## Given instruction
Turn the rows below into a numbered list, skipping any blank lines. Leave the pictures out of your answer.

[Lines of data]
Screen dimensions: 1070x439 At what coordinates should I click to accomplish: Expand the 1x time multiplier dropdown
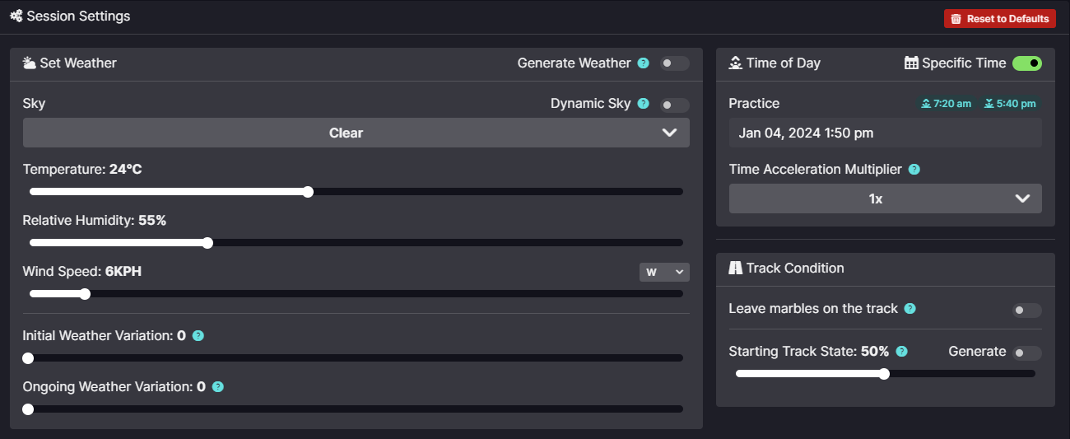pyautogui.click(x=885, y=198)
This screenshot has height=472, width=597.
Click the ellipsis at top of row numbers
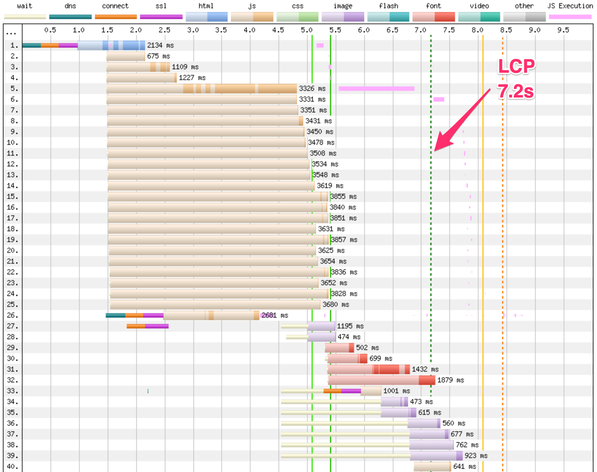[x=11, y=33]
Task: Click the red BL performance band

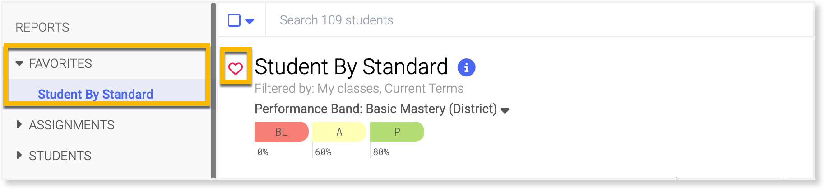Action: point(281,132)
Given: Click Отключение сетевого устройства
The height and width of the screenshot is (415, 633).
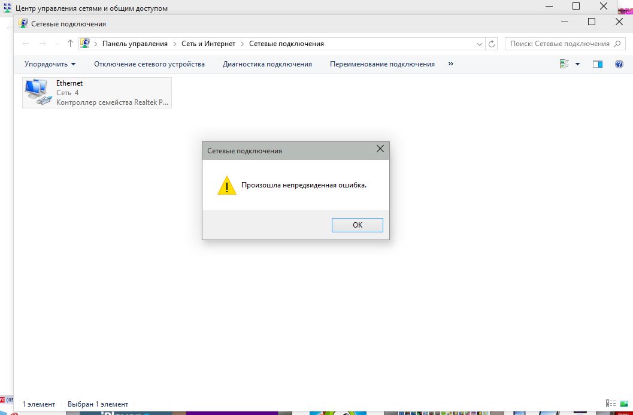Looking at the screenshot, I should click(x=149, y=64).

## Response to this exercise
1. Screen dimensions: 1070x439 At what coordinates should I click to accomplish: Expand the 1x time multiplier dropdown
2. pyautogui.click(x=885, y=198)
3. This screenshot has height=472, width=597.
4. Click the ellipsis at top of row numbers
5. [x=11, y=33]
6. Task: Click the red BL performance band
7. Action: point(281,132)
8. Given: Click Отключение сетевого устройства
9. The height and width of the screenshot is (415, 633).
10. Looking at the screenshot, I should click(x=149, y=64).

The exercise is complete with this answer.